O Congresso renova as linhas ideológicas (ou os planos) do Partido de cinco em cinco anos definindo as novas estruturas de governança. A cada dez anos é feita a troca de líderes. O atual plano estratégico vigente do partido foi denominado de One Belt One Road. Ele é composto por fortes diretrizes de investimento em infraestrutura de outros mercados – portos, ferrovias, gasodutos, centos de distribuição – com objetivo de favorecer e promover a comercialização entre China e os demais países.  O plano estratégico anterior ainda guardava resquícios do foco em crescimento via mercado interno – por meio de investimento em infraestrutura e geração de renda interna para fomentar a economia do país. O plano estratégico atual tem uma abrangência maior, ele visa conectar investidores chineses com oportunidades de investimento ao longo de uma nova rota comercial, historicamente conhecida como a Rota da Seda. A nova rota se estenderá da Ásia Oriental passando pelo continente europeu e diversos países em desenvolvimento. É o maior plano de investimentos já anunciado pela China e, talvez pelo mundo, totalizando US$ 5 trilhões em recursos para investimentos (três vezes o PIB do Brasil).

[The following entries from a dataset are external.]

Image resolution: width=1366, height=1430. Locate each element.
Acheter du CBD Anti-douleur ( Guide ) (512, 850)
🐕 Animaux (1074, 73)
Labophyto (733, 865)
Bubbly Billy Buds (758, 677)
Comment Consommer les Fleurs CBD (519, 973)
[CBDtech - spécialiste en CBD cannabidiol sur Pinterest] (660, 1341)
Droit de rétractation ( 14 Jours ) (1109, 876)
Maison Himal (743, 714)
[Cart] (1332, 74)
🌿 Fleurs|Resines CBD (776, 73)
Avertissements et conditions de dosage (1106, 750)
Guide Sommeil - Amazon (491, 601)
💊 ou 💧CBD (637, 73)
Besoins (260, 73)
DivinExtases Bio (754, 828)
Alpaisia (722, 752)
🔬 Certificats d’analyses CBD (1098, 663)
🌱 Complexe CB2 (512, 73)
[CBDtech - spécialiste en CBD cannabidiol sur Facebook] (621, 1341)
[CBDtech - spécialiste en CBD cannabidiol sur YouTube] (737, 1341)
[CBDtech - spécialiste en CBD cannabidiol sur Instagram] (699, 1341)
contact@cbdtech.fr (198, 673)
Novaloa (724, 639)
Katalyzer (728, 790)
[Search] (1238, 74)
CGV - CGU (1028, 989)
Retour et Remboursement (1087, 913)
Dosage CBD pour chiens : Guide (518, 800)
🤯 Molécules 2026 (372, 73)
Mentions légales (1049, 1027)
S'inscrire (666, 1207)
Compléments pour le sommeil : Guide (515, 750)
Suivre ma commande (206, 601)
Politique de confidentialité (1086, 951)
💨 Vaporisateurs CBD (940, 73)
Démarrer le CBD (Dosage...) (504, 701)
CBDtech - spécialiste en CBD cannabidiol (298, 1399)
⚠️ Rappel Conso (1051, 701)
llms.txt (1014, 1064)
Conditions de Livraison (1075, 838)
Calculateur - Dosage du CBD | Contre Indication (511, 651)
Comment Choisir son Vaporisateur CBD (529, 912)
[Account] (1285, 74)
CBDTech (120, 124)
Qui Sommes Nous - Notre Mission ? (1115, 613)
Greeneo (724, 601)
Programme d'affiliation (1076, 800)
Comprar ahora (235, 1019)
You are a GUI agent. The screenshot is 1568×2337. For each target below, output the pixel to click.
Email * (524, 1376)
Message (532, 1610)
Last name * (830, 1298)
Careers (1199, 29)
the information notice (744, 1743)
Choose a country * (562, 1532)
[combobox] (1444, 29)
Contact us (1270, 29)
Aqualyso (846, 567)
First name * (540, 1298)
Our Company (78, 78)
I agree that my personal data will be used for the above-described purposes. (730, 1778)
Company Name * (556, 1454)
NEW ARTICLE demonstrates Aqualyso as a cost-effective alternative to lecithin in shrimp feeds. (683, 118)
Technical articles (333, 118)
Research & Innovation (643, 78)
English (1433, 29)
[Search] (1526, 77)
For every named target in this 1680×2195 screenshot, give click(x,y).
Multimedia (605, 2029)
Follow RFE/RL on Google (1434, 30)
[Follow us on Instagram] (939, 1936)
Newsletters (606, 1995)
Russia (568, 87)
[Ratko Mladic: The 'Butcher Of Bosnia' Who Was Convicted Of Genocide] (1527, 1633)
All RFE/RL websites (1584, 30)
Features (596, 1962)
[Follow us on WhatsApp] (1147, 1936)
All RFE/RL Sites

Além desta mudança de direção externa anunciada pelo país, a política econômica interna também tem passado por transformações. A China e seu mercado interno estão passando por um processo de profissionalização e maior controle da qualidade da produção industrial. Um outro fator que indica profissionalização e atratividade do mercado interno é a volta de mão de obra qualificada para a China, há alguns anos, os chineses que estudavam em universidades de ponta globais eram expatriados para outros mercados, com ofertas mais atrativas. Hoje, o cenário já mostra mudanças, com grande parte dos Chineses retornando para assumir posições estratégicas na China.

No agronegócio, o maior rigor na produção industrial já mostra impacto direto nas indústrias de matéria-prima para defensivos. Assim como as demais indústrias da China, as indústrias de defensivos produziam com baixo nível de profissionalização e alta informalidade. Sem grandes preocupações com os impactos ambientais da produção, alta emissão de poluentes no ar, baixo controle de poluentes na água, etc. Esta produção industrial incontrolada teve sérios impactos na qualidade do ar e no meio-ambiente do país, com consequentes, desdobramentos em questões de saúde para a população chinesa.

No próximo artigo voltaremos neste tema, e falaremos sobre a política do Céu Azul (Blue sky) já anunciada na China que visa, entre outros objetivos um maior alinhamento entre o desenvolvimento econômico e com políticas de conservação do meio ambiente (recursos naturais, poluentes, etc) e detalharemos os possíveis impactos desta nova política no mercado agro brasileiro.